I will update the CSV file entries in the ATDM Trilinos Status repo used by Grover to associate these tests with this issue.

bartlettroscoe commented 4 years ago

FYI: The update of the tracking of these randomly failing unit tests is shown in the commit:

bartlettroscoe commented 4 years ago

@trilinos/kokkos, @crtrott, @ndellingwood,

Is pass/fail for these unit tests still based on timings? It looks like it might be (but hard to tell from the unit test output).

crtrott commented 4 years ago

Yes it should be. Its testing for asynchronicity (i.e. that there aren't fences there shouldn't be) for certain api stuff

bartlettroscoe commented 4 years ago

Yes it should be. Its testing for asynchronicity (i.e. that there aren't fences there shouldn't be) for certain api stuff

@crtrott, is there any way to make these tests more robust? Not good to have randomly failing tests.

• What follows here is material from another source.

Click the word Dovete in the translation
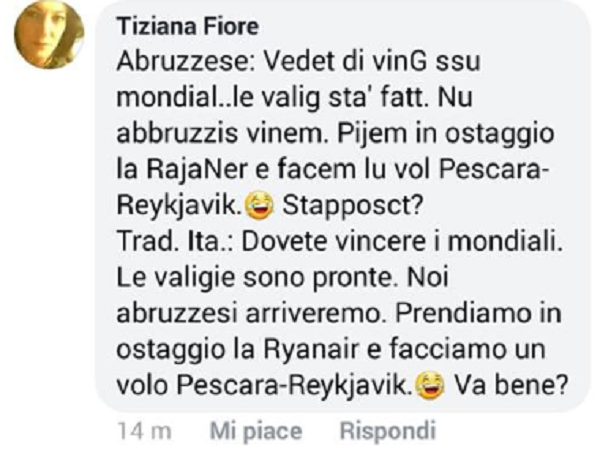The height and width of the screenshot is (451, 600). point(280,241)
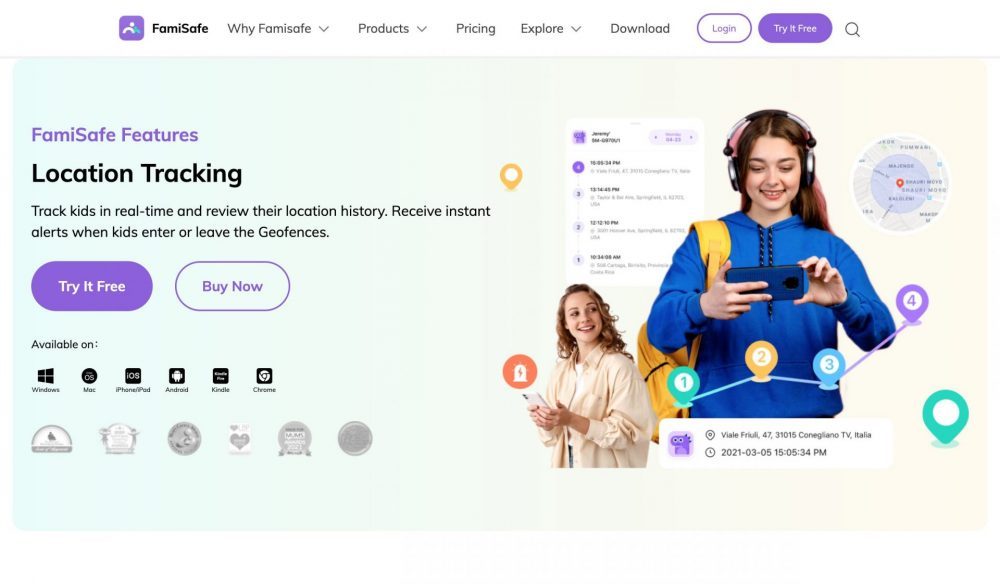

crtrott commented 4 years ago

We can take another look, but this is as robust as I could make them. The problem is that if something else is hogging the GPU and the test takes a bit to launch all the timing is gonna be off by an arbitrary large amount - i.e. there is no timing based criteria that ever could pass reliably. These tests already are just comparing two timings which are collected during the test, stuff like with fence vs without fence with expected differences usually being large (>4x) and the criteria being somewhere around 2x. Similar for the tests deducing the correct memory spaces. I mean the differences there should be also >5x and our criteria for passing are much smaller than that. I think these tests just have to run on their own and if you can't do that, then they need to be disabled and filtered out. But in general they test for semantics not for a specific performance. They are definitely not designed to catch small performance issues, they are only designed to test whether we do something fundamentally unexpected.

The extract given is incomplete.